Racial Inequality in Wages

Case Study 2

Author

Leah Levensailor

Published

November 16, 2025

Introduction to the Problem

A persistent racial disparity within the American labor market is the wage gap between Black and white individuals. This study analyses data from 25,631 male respondents in the March 1988 Current Population Survey (CPS), examining whether Black men continue to earn less than non-Black men with comparable qualifications after controlling for factors such as years of education, work experience, and region.

The United States Census Bureau hypothesizes that wage disparities among Black workers may vary by region.
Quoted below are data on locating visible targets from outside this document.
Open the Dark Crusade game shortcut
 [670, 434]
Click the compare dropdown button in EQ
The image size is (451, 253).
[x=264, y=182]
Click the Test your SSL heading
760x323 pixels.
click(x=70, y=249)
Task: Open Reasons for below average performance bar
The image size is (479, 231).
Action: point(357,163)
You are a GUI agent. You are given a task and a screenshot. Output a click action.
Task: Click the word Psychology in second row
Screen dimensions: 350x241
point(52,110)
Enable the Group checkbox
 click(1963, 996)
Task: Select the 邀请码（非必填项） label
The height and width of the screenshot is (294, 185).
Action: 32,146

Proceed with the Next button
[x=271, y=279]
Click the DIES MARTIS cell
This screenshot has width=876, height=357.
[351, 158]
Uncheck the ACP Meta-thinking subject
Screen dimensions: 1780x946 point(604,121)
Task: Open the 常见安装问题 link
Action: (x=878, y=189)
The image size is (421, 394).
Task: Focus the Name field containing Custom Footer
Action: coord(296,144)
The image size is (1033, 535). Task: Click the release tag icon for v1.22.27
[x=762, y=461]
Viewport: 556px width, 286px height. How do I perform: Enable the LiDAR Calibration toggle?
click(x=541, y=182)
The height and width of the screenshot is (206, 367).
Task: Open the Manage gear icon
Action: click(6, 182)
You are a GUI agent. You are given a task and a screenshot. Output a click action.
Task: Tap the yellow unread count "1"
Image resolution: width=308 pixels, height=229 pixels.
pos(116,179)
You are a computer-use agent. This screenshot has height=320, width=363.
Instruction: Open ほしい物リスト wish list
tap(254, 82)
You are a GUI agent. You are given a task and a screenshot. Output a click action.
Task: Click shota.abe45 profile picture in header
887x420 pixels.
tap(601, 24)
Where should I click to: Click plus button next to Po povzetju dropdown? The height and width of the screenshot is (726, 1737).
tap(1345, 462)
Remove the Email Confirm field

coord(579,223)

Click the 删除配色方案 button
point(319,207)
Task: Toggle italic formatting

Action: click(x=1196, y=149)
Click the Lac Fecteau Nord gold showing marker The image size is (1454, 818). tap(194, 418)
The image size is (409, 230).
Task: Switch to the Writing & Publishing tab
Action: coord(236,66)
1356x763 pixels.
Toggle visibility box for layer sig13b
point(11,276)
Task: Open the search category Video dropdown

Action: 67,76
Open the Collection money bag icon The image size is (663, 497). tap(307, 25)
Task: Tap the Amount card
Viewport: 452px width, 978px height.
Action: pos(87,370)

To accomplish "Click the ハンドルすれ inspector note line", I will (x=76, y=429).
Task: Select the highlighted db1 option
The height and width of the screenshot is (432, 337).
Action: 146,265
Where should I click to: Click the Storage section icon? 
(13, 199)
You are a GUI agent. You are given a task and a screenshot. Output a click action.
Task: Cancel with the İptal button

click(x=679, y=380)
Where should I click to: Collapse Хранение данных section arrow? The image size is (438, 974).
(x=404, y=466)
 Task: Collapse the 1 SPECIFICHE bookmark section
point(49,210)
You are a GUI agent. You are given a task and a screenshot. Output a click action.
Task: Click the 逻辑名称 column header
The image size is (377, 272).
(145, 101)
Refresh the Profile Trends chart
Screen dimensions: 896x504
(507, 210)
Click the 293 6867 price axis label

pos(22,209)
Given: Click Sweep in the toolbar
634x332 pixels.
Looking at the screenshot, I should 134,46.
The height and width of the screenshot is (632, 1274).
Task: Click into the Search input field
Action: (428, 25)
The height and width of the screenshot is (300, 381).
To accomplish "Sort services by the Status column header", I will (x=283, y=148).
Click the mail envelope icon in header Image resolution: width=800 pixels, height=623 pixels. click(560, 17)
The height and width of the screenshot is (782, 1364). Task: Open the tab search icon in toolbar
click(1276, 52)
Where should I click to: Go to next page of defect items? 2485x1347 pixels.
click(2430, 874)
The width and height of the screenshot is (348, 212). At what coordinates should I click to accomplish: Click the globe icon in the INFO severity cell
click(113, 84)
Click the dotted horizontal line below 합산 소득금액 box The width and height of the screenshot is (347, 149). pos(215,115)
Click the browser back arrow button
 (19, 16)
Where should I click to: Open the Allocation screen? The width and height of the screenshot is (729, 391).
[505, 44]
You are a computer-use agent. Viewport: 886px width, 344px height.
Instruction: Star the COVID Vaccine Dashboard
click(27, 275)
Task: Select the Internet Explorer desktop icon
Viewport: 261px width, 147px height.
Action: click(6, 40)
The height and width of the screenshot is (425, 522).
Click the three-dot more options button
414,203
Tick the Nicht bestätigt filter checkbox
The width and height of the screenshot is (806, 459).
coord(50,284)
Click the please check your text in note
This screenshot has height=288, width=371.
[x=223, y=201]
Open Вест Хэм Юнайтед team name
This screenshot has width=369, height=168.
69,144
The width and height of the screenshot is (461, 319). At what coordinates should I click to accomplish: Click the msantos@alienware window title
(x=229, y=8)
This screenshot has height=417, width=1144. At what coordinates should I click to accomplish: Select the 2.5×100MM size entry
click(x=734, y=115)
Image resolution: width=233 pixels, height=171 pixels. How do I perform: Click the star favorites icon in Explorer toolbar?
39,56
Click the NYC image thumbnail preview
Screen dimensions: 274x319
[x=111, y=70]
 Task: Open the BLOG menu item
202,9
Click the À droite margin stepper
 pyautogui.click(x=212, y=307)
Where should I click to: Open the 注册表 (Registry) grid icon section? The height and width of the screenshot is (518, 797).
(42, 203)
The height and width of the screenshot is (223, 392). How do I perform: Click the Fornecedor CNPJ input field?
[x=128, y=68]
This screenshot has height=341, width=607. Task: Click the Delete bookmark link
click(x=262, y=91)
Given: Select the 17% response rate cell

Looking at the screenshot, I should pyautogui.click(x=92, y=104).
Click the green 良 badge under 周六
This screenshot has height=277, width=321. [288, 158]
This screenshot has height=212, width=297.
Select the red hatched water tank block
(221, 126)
This study will:

Establish a model that allows racial effects to vary across regions while adjusting the influence of education and work experience;
Estimate the wage gap between Black and non-Black workers in each region;
Conduct hypothesis tests to determine whether these regional wage gaps are statistically significant;
Ultimately answer whether Black men indeed earn less after controlling for region, education, and work experience.

Data Description

We use a dataset from the CPS, which includes the following variables:

Wage: Weekly earnings
Education: Years of schooling
Experience: Years of work experience
Black: Black or African American (1=Yes, 0=No)
SMSA: Residing in a Standard Metropolitan Statistical Area (i.e., city or vicinity)
Region: Region (NE=Northeast, MW=Midwest, S=South, W=West)

# Load necessary packages
library(tidyverse)
library(broom)
library(kableExtra)
library(ggplot2)
library(patchwork)

# Load data set
wages <- Sleuth2::ex1029

# Represent indicator variables and set reference levels
wages <- wages|>
  mutate(Region = factor(Region)) |>
  mutate(Region = relevel(Region, ref="MW"))
levels(wages$Region)

[1] "MW" "NE" "S"  "W"

wages <- wages|>
  mutate(Black = factor(Black)) |>
  mutate(Black = relevel(Black, ref="No"))
levels(wages$Black)

[1] "No"  "Yes"

Now lets see some summary statistics:

# Obtaining summary statistics
summary_stats <- wages |>
  summarise(
    Observations = n(),
    Mean_Wage = mean(Wage),
    SD_Wage = sd(Wage),
    Mean_Education = mean(Education),
    Mean_Experience = mean(Experience),
  )

# Create a table for the summary statistics
summary_stats |>
  kbl(caption = "Summary Statistics") |>
  kable_classic()

Summary Statistics
Observations	Mean_Wage	SD_Wage	Mean_Education	Mean_Experience
25631	640.1625	444.2833	13.07627	18.58656

The above table shows that the dataset consists of 25,631 male respondents from the March 1988 Current Population Survey. Summary statistics reveal that the average weekly wage was approximately $640.16 (in 1992 dollars) with substantial variation (SD = $444.28). The typical respondent had completed about 13 years of education and possessed nearly 19 years of work experience.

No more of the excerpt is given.